◆ GOAL OF THE EXERCISE ◆
Would you please output the lines of the data below from the one containing "Click the Website" to the end, exactly and with nothing added?

/---

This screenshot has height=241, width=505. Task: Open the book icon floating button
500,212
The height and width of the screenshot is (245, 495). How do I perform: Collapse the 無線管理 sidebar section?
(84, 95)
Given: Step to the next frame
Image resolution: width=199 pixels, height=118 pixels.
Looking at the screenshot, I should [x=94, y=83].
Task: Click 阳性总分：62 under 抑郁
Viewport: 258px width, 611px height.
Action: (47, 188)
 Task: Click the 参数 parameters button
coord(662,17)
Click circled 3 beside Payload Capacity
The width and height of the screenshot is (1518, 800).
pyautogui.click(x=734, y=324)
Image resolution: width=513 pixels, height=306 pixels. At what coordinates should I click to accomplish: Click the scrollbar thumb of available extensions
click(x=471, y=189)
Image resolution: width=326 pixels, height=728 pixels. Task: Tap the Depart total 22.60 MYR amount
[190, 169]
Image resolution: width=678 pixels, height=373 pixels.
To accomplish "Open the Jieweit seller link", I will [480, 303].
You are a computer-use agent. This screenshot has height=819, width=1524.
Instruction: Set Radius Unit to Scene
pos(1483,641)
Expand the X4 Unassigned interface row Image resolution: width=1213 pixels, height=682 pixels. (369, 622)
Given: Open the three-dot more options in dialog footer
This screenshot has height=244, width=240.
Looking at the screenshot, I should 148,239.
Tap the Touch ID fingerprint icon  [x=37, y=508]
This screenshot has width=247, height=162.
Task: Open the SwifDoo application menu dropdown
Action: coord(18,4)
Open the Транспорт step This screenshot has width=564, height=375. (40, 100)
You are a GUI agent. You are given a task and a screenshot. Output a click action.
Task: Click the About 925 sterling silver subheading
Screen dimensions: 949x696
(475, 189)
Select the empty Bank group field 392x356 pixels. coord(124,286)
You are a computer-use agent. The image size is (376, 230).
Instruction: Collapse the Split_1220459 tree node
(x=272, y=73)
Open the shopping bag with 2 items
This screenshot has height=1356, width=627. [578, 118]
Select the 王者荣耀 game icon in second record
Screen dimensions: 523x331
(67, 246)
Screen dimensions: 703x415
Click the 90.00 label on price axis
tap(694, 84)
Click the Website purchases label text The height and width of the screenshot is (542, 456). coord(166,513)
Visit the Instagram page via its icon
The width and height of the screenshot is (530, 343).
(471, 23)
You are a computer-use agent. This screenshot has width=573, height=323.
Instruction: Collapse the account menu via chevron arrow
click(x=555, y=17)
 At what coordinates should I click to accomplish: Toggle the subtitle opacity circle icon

\---

◆ FINAL ANSWER ◆
Click the Website purchases label text The height and width of the screenshot is (542, 456). coord(166,513)
Visit the Instagram page via its icon
The width and height of the screenshot is (530, 343).
(471, 23)
You are a computer-use agent. This screenshot has width=573, height=323.
Instruction: Collapse the account menu via chevron arrow
click(x=555, y=17)
 At what coordinates should I click to accomplish: Toggle the subtitle opacity circle icon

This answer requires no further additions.